┌──

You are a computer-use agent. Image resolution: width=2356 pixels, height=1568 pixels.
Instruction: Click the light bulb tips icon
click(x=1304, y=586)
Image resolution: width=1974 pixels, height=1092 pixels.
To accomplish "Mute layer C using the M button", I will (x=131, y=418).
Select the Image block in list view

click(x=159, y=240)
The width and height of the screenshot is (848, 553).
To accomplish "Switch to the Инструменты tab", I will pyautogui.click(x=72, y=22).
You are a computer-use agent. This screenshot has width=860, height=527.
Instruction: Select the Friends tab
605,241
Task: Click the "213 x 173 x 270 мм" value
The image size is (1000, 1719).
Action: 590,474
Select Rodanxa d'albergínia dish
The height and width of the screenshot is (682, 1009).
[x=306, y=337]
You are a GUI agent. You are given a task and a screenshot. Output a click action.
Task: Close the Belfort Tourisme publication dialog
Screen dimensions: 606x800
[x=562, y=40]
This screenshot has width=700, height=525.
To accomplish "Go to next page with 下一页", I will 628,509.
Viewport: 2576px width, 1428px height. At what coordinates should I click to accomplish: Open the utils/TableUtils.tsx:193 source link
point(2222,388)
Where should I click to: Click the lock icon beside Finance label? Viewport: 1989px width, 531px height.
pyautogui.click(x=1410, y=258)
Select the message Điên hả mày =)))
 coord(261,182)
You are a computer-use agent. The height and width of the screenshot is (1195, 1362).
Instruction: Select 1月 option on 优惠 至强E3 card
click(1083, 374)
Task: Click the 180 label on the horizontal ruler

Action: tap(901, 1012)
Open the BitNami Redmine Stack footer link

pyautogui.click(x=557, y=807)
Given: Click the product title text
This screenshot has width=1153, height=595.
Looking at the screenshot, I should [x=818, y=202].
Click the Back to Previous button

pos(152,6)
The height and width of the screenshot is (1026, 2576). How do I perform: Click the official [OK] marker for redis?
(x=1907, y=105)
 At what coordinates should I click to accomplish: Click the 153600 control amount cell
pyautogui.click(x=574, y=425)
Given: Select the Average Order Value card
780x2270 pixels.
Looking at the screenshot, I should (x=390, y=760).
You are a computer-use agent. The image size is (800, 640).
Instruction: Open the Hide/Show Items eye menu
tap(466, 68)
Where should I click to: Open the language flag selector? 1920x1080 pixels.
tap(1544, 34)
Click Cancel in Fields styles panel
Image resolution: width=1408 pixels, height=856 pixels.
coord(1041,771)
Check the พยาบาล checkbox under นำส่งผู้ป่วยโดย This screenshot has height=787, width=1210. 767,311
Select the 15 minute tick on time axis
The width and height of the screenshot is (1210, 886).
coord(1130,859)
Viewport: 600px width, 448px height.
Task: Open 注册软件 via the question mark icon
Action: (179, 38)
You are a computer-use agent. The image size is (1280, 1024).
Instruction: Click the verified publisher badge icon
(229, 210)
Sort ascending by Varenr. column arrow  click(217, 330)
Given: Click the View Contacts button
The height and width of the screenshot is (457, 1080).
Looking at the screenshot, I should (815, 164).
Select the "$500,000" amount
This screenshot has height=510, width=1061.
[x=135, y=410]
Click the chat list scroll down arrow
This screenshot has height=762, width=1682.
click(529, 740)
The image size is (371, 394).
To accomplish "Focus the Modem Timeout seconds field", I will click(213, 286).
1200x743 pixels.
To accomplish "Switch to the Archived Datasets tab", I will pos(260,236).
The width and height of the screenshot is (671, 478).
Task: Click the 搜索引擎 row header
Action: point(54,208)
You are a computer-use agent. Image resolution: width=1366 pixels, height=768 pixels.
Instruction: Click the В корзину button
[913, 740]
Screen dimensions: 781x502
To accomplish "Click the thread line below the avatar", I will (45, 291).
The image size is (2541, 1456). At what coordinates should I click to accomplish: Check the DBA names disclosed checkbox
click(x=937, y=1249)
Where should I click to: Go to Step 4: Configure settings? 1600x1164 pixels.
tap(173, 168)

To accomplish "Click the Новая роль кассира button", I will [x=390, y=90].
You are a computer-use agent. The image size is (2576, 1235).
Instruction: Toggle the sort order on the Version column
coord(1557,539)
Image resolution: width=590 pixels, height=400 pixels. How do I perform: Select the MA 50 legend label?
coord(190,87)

└──

Can you copy all of the items above, character for character, without changing anything?

■ **Answer**
You are a computer-use agent. Image resolution: width=2356 pixels, height=1568 pixels.
Instruction: Click the light bulb tips icon
click(x=1304, y=586)
Image resolution: width=1974 pixels, height=1092 pixels.
To accomplish "Mute layer C using the M button", I will (x=131, y=418).
Select the Image block in list view

click(x=159, y=240)
The width and height of the screenshot is (848, 553).
To accomplish "Switch to the Инструменты tab", I will pyautogui.click(x=72, y=22).
You are a computer-use agent. This screenshot has width=860, height=527.
Instruction: Select the Friends tab
605,241
Task: Click the "213 x 173 x 270 мм" value
The image size is (1000, 1719).
Action: 590,474
Select Rodanxa d'albergínia dish
The height and width of the screenshot is (682, 1009).
[x=306, y=337]
You are a GUI agent. You are given a task and a screenshot. Output a click action.
Task: Close the Belfort Tourisme publication dialog
Screen dimensions: 606x800
[x=562, y=40]
This screenshot has width=700, height=525.
To accomplish "Go to next page with 下一页", I will 628,509.
Viewport: 2576px width, 1428px height. At what coordinates should I click to accomplish: Open the utils/TableUtils.tsx:193 source link
point(2222,388)
Where should I click to: Click the lock icon beside Finance label? Viewport: 1989px width, 531px height.
pyautogui.click(x=1410, y=258)
Select the message Điên hả mày =)))
 coord(261,182)
You are a computer-use agent. The height and width of the screenshot is (1195, 1362).
Instruction: Select 1月 option on 优惠 至强E3 card
click(1083, 374)
Task: Click the 180 label on the horizontal ruler

Action: tap(901, 1012)
Open the BitNami Redmine Stack footer link

pyautogui.click(x=557, y=807)
Given: Click the product title text
This screenshot has width=1153, height=595.
Looking at the screenshot, I should [x=818, y=202].
Click the Back to Previous button

pos(152,6)
The height and width of the screenshot is (1026, 2576). How do I perform: Click the official [OK] marker for redis?
(x=1907, y=105)
 At what coordinates should I click to accomplish: Click the 153600 control amount cell
pyautogui.click(x=574, y=425)
Given: Select the Average Order Value card
780x2270 pixels.
Looking at the screenshot, I should (x=390, y=760).
You are a computer-use agent. The image size is (800, 640).
Instruction: Open the Hide/Show Items eye menu
tap(466, 68)
Where should I click to: Open the language flag selector? 1920x1080 pixels.
tap(1544, 34)
Click Cancel in Fields styles panel
Image resolution: width=1408 pixels, height=856 pixels.
coord(1041,771)
Check the พยาบาล checkbox under นำส่งผู้ป่วยโดย This screenshot has height=787, width=1210. 767,311
Select the 15 minute tick on time axis
The width and height of the screenshot is (1210, 886).
coord(1130,859)
Viewport: 600px width, 448px height.
Task: Open 注册软件 via the question mark icon
Action: (179, 38)
You are a computer-use agent. The image size is (1280, 1024).
Instruction: Click the verified publisher badge icon
(229, 210)
Sort ascending by Varenr. column arrow  click(217, 330)
Given: Click the View Contacts button
The height and width of the screenshot is (457, 1080).
Looking at the screenshot, I should (815, 164).
Select the "$500,000" amount
This screenshot has height=510, width=1061.
[x=135, y=410]
Click the chat list scroll down arrow
This screenshot has height=762, width=1682.
click(529, 740)
The image size is (371, 394).
To accomplish "Focus the Modem Timeout seconds field", I will click(213, 286).
1200x743 pixels.
To accomplish "Switch to the Archived Datasets tab", I will pos(260,236).
The width and height of the screenshot is (671, 478).
Task: Click the 搜索引擎 row header
Action: point(54,208)
You are a computer-use agent. Image resolution: width=1366 pixels, height=768 pixels.
Instruction: Click the В корзину button
[913, 740]
Screen dimensions: 781x502
To accomplish "Click the thread line below the avatar", I will (45, 291).
The image size is (2541, 1456). At what coordinates should I click to accomplish: Check the DBA names disclosed checkbox
click(x=937, y=1249)
Where should I click to: Go to Step 4: Configure settings? 1600x1164 pixels.
tap(173, 168)

To accomplish "Click the Новая роль кассира button", I will [x=390, y=90].
You are a computer-use agent. The image size is (2576, 1235).
Instruction: Toggle the sort order on the Version column
coord(1557,539)
Image resolution: width=590 pixels, height=400 pixels. How do I perform: Select the MA 50 legend label?
coord(190,87)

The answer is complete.